DOCUMENT TEXT:

- - - -

Three suspected members of the Tijuana cartel, run by the Arellano Felix family, were arrested after a two-hour shootout on Thursday night at the house they were guarding.

"This is the biggest ever confiscation that has been made against the Arellano Felix organization," said Jaime Villareal.

Drug gang members often like to personalize their weapons with expensive details. Some weapons found in the haul had white and yellow gold encrustations of skulls and others had cowboy-themed figures.

Separately, soldiers caught six local police chiefs red-handed at a gas station sporting luxury watches and carrying envelopes stuffed with wads of cash, the army said.

Soldiers in the northern state of Tamaulipas rushed to the gas station after a tip-off that members of the powerful Gulf drug Cartel were there. They detained six men who turned out to be municipal police commanders for suspicious activity, the army said.

Searches of the men produced six envelopes filled with thousands of dollars each as well as Rolex and Cartier watches, priced far beyond the means of police officers' salaries, the army said.

- - - -

EXERCISE INSTRUCTIONS:
**1.** In the news report on the Mexican cartel arrests, what brands of watches were found on the detained police commanders?
**2.** Continue the news report on the Mexican cartel arrests from its final sentence.

RECORDED INFORMATION:

- - - -

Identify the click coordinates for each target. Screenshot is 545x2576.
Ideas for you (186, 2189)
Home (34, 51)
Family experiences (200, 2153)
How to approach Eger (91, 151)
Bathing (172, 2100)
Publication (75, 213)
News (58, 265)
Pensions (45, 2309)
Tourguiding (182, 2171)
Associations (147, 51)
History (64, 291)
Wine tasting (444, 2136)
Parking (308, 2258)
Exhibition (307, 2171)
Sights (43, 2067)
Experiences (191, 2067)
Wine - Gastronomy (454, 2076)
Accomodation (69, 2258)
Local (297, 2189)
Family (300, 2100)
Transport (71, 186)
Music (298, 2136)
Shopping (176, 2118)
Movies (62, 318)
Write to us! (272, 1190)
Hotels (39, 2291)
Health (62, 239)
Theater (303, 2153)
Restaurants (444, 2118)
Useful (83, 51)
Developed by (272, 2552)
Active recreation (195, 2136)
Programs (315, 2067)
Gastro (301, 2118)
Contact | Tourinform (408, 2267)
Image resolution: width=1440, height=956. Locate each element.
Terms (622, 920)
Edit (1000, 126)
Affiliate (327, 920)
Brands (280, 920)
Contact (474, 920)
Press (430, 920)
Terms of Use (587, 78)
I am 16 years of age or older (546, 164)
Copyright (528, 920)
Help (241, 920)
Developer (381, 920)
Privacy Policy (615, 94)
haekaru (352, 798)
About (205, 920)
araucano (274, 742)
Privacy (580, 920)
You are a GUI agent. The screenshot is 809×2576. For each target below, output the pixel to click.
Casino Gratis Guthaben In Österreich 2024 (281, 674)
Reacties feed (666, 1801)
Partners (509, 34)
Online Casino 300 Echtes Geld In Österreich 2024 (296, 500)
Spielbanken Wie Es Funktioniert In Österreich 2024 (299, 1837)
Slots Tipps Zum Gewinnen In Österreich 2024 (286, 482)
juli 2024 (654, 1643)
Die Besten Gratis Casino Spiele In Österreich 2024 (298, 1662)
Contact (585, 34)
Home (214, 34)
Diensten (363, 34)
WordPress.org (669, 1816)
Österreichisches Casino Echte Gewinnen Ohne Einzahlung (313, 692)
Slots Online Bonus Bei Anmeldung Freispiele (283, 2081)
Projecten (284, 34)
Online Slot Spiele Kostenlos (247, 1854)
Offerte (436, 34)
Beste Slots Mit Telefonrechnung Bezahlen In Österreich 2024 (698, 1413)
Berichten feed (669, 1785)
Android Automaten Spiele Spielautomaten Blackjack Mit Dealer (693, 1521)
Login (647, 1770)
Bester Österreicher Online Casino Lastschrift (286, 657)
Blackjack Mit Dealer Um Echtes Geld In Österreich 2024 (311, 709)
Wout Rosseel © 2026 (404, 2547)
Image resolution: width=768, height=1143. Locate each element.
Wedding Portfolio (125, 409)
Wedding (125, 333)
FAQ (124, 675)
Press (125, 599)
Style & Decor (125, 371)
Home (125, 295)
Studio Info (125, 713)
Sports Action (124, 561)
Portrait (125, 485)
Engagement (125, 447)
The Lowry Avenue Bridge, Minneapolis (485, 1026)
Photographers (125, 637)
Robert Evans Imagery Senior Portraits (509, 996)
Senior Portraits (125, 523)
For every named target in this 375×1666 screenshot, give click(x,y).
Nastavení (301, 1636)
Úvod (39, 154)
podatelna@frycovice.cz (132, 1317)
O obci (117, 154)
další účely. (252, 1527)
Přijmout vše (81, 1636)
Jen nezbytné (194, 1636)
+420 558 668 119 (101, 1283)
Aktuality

- - - -

RESULTS OF THE TASKS:
**1.** Rolex and Cartier.

**2.**
The police bosses, from various local forces in Tamaulipas, said the cash was either wages, expense payments or their own savings. The soldiers turned them over to federal investigators.

Mexican police, especially in northern states riddled with drug traffickers, are widely seen as corrupt and prone to top up their meager wages with cash bribes from drug gangs that smuggle cocaine across the border to the United States.

Tens of thousands of troops sent by President Felipe Calderon to crack down on the cartels have disarmed entire police forces in Tijuana, across the border from California, and other towns on suspicion officers were in the pay of drug gangs.